In Washington, where I write this, we’ve spent two decades watching policymakers perform concern about foreign interventions while authorizing them. We’ve watched both parties promise to end forever wars while finding new forevers to war in. We’ve normalized a level of military involvement around the globe that would have been unthinkable to the generation that actually fought World War II, and we’ve done it while telling ourselves we’re the reluctant hegemon, the force for good, the grown-ups in the room.
The kids aren’t buying it anymore. They’re not even shopping in the same store.
When American twenty-somethings look at Europe now, they’re not seeing a museum of old cathedrals and socialist policies. They’re seeing a place where it’s possible to be young and hopeful without being naive. Where you can dance at 8 a.m. with a croissant in your hand and not feel like you’re fiddling while Rome burns, because you’re not the one who lit the match.

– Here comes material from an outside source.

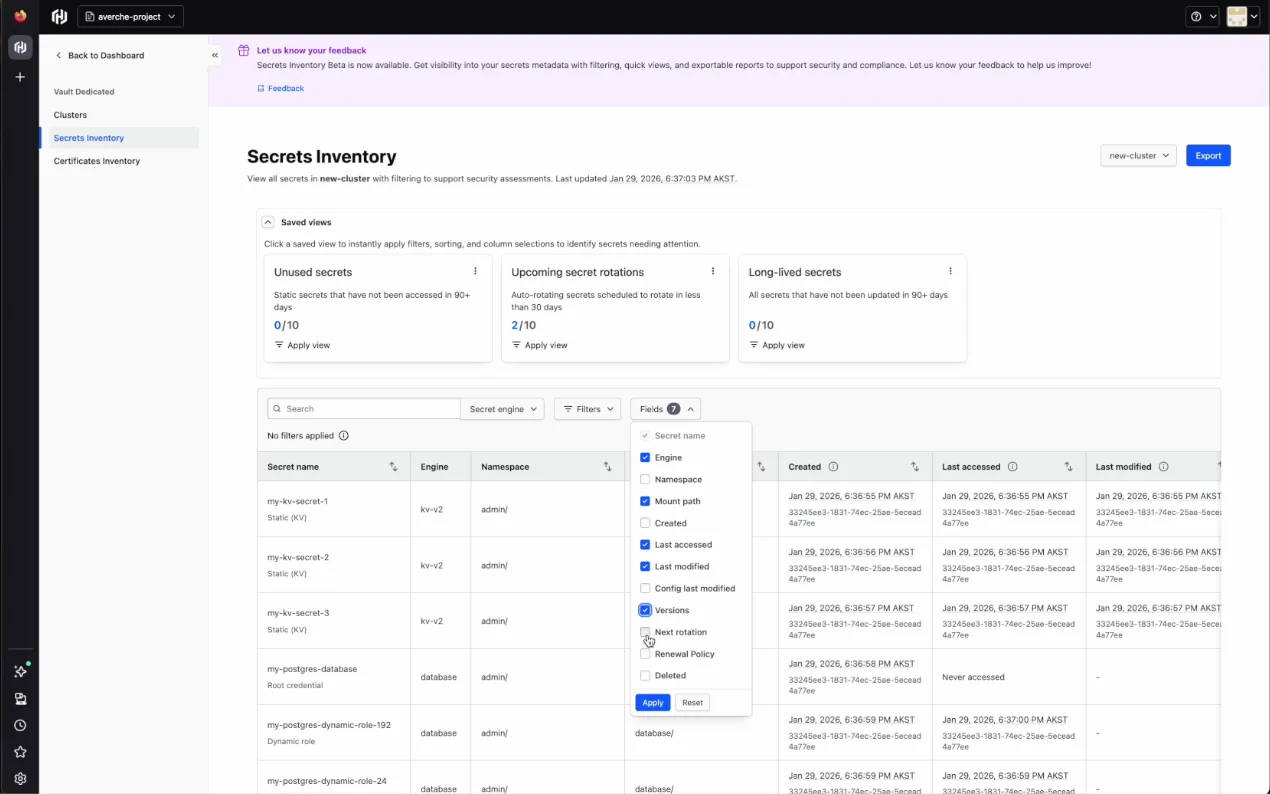The image size is (1270, 794).
Task: Collapse sidebar with double chevron icon
Action: [214, 56]
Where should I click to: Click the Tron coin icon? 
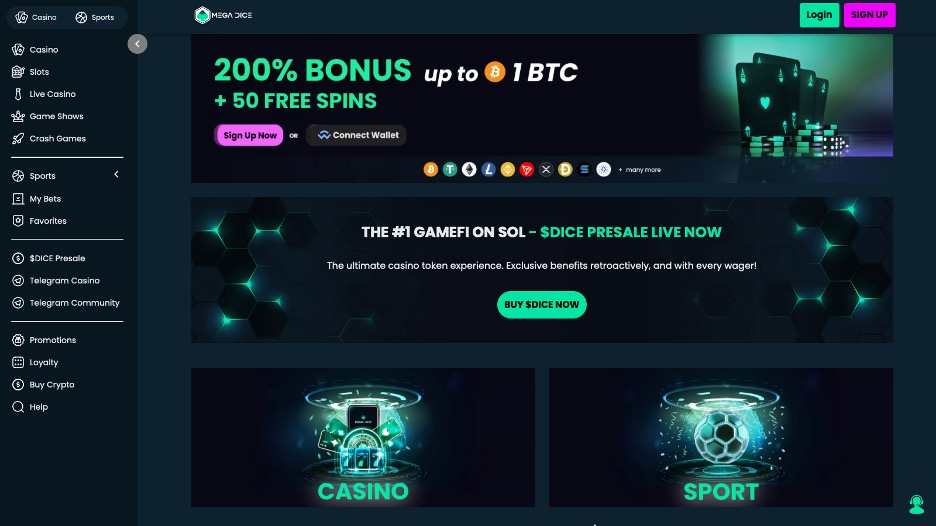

The French Bastards, the bakery that started all this, distinguishes itself with what it calls an “irreverent and innovative menu.” But the real irreverence isn’t in the food. It’s in the premise that young people might gather for joy rather than to numb themselves to the news. That morning might be better than midnight. That the smell of baking bread might be more nourishing than another round of drinks you don’t want to pay for and won’t remember.
That watching the sun come up might be better than staying up to see what fresh hell tomorrow brings.
As Duvivier’s concept spread—he now hosts Bakery Sessions across Europe—it stayed true to its origins. No sponsorships. No bottle service. No VIP section where you pay more to stand closer to the baguettes. Just music, pastries, and people who chose to be there clearheaded.
Meanwhile, back in America, we’re conducting operations to secure another country’s oil reserves while a military official quotes a president saying we’ll “run it for them for a period of time.” We’re doing this on a Saturday. We’re doing this in January. We’re doing this while half the country argues it’s justified and the other half argues about whether they’re allowed to say it’s not.
The kids dancing in Paris aren’t having that argument. They opted out. Not in the cynical Gen X way of the 1990s, where opting out meant you were too cool to care. In a way that suggests they care deeply, but they’ve decided caring doesn’t require participating in a system that will grind up their caring and use it as fuel.
They’re building something else instead. It’s smaller. It’s quieter. It happens at bakeries.
And for those of us who stayed, who are still here in America trying to write sense into senselessness and reason into rage, there’s something almost unbearably poignant about watching a generation choose bread and music and sobriety while we chose empire and oil and the certainty that this time, finally, we’ll get it right.
Duvivier says his bakery raves were never meant to become a social media trend. He was just trying to recreate the thing he loved about home. But maybe that’s exactly why it worked. Maybe the only authentic thing left is to stop trying to solve the world’s problems and start trying to solve your own homesickness.
Maybe the revolution isn’t a march or a manifesto. Maybe it’s just deciding that at 8 a.m. on a Saturday, you’d rather be dancing in a bakery than doom-scrolling the news from Caracas.
Maybe the kids who are dancing—sober, joyful, surrounded by bread—have figured out something we spent fifty years of foreign policy missing: that the thing people actually want isn’t democracy at gunpoint or oil secured by airstrikes.
It’s a good baguette and a place to gather.
And it turns out, you can’t export that at the end of a cruise missile.
James Bell writes The American Table from Washington, D.C., where he watches what we eat and what it means.